En este curioso y persistente debate en torno a la ‘ideología de género’, hay algo que llama mucho la atención y es el uso que se hace de la palabra ‘ideología’. Porque, a decir verdad, no se entiende bien por qué una “ideología” tendría que ser algo malo. La palabra ‘ideología’ significa, en castellano, como dice el Diccionario de la Real Academia Española, un “conjunto de ideas fundamentales que caracteriza el pensamiento de una persona, colectividad o época”. Allí no hay nada de negativo o prejuicioso y por eso el término podría traducirse también como “concepción general” o “interpretación global” de algún problema.
Pero es obvio que quienes usan hoy en el debate nacional la expresión ‘ideología de género’ están queriendo decir algo negativo sobre la “ideología”. Al criticarla, están sosteniendo indirectamente que existe algo así como una falsa interpretación o una conciencia errónea sobre el problema. Una interpretación que, por pura lógica, se contrapone a otra, supuestamente verdadera o correcta. Aunque parezca paradójico, o hasta irónico, esa fue la definición que dio Marx de la palabra ‘ideología’. A él se debe que hagamos un uso negativo o peyorativo de la expresión.
Si hay una concepción falsa, eso quiere decir pues que hay también una correcta, pero es curiosamente sobre ella que no parece haber mucha necesidad de explicación. Es como si se diera por sentada u obviamente establecida. Eso, en realidad, contribuye a hacer de ella una verdadera “ideología” en el sentido peyorativo indicado.
Es habitual que los críticos de la ‘ideología de género’ se vean obligados a expresar por qué esa “ideología” es falsa. Pero es en ese momento que demuestran su mayor ingenuidad, o su mayor peligro, porque recurren a explicaciones estereotipadas –como un “orden natural”, o “la tradición nacional”, o una “doctrina religiosa”–, como si estas explicaciones no requiriesen igualmente de justificación o como si tuviesen una evidencia intrínseca –justamente lo que haría de ellas, en el sentido más estricto, el ser meramente “ideologías”–.
Es perfectamente legítimo, por supuesto, preguntarse cuáles son las interpretaciones correctas sobre la conducta moral y cómo diferenciar, tanto en el caso específico del género como en el de otros problemas éticos, entre una interpretación correcta y una falsa (“ideología”). Pero la corrección de una interpretación no puede restringirse a sostener que ella es la “habitual” o la “convencional” o la “que defiende mi religión”, porque eso equivaldría precisamente a hacer de ella una interpretación “ideológica”; es decir, basada en una creencia irracional compartida y carente de una verdadera justificación.

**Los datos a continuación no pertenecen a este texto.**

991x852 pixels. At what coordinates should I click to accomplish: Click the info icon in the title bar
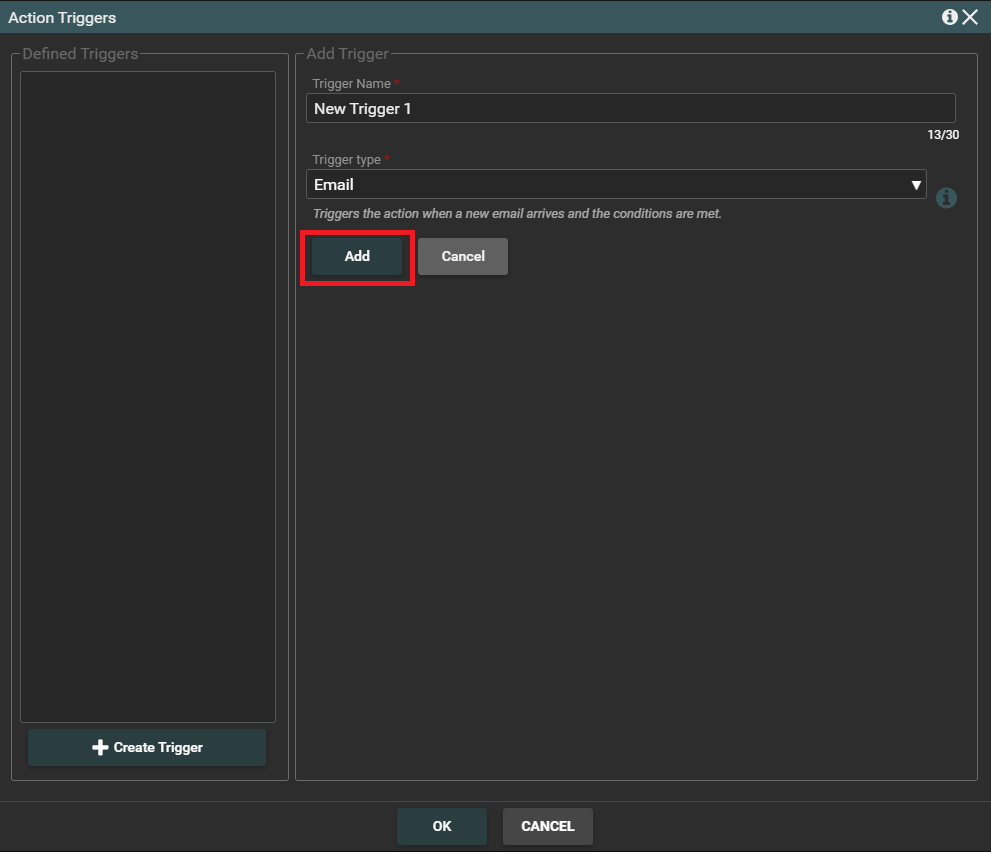coord(950,17)
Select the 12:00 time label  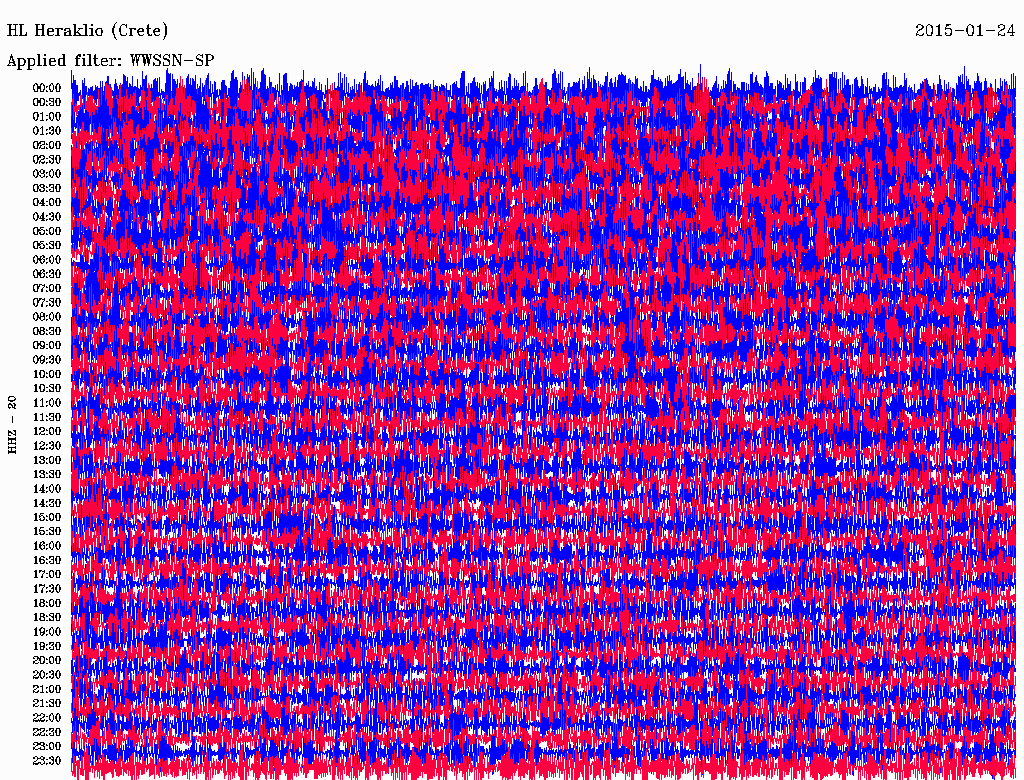click(46, 431)
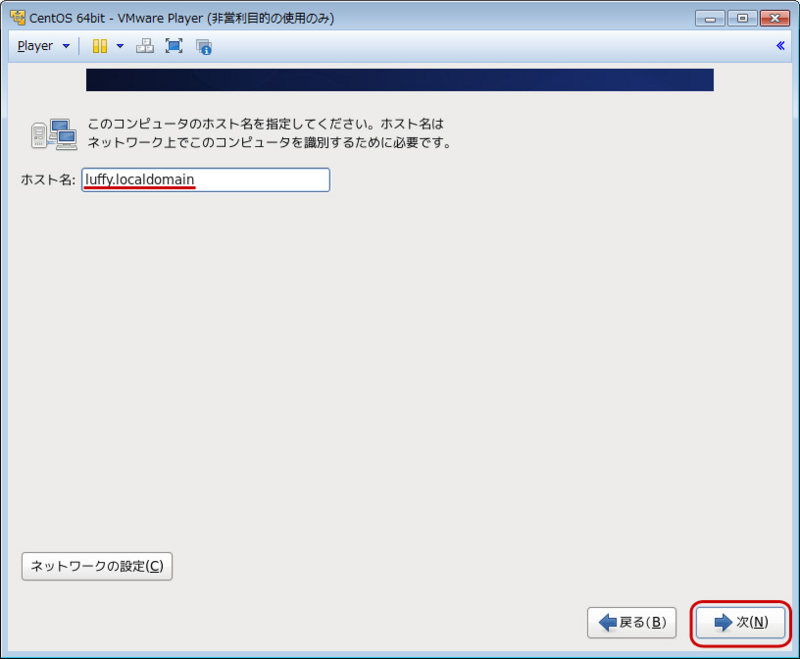
Task: Click the networked computers illustration icon
Action: coord(55,131)

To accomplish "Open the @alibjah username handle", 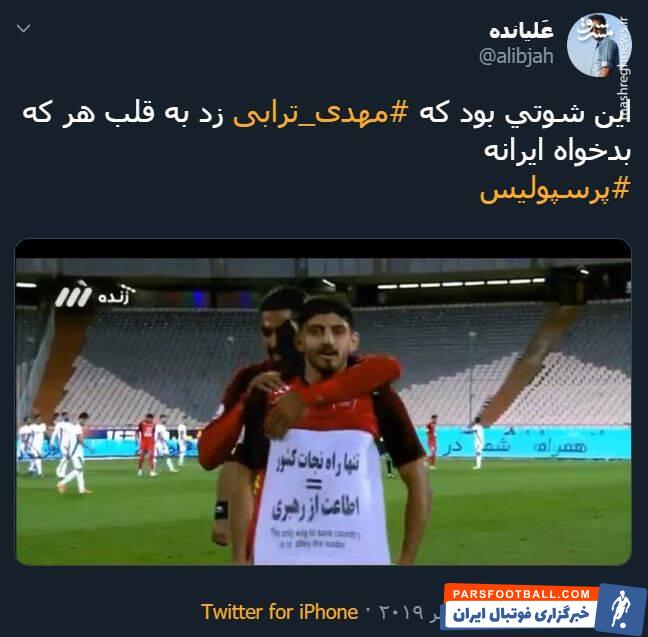I will (x=516, y=56).
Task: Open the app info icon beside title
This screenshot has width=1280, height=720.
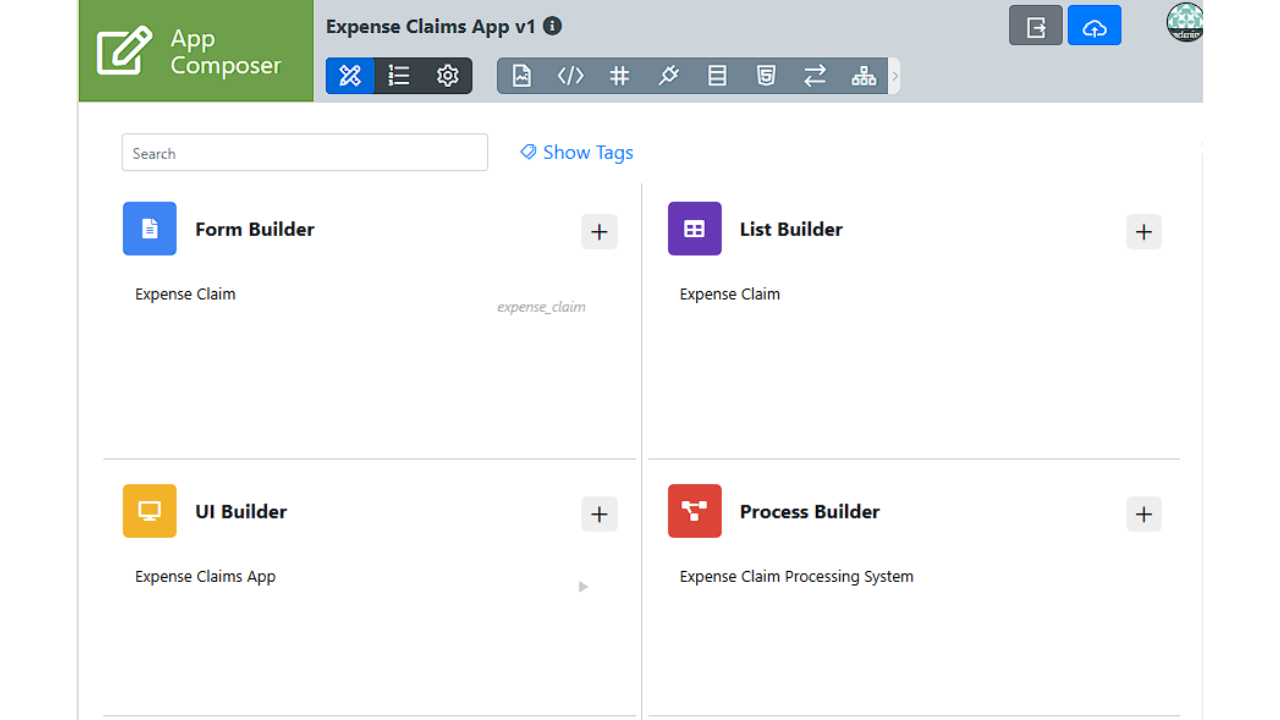Action: 552,26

Eso explica también en cierto modo la cerrazón mental (“ideológica”) de los críticos de la ‘ideología de género’. Sobre el género, al igual que sobre muchos otros problemas sociales contemporáneos de dimensiones éticas –como la cultura, la raza, la libertad o la tolerancia–, se ha producido en las últimas décadas una discusión teórica muy rica, que analiza y cuestiona de muchas maneras los prejuicios que se dieron por válidos durante siglos y que contribuyeron a sustentar muchas formas de discriminación y de injusticias.
Esas reflexiones éticas han servido de inspiración de las reformas jurídicas y las convenciones internacionales que se han venido firmando en los últimos años. Desconocer sus aportes equivale simplemente a aferrarse a un fundamentalismo elemental que pretende hacer pasar los prejuicios éticos discriminatorios por verdades de la religión o la tradición.
Pero ni la tradición más genuina ni la religión bien entendida sirven para esos propósitos. Por el contrario, en ambas hay semillas de interrogación, principios éticos fundamentales, que conducen a cuestionar las injusticias tomadas por verdades. Ocurre particularmente en el cristianismo, que es una religión de la libertad y de la misericordia. No reconocerlo es exactamente validar lo que significa una “ideología” en el sentido negativo: una interpretación equivocada y, por lo mismo, inmoral de la realidad.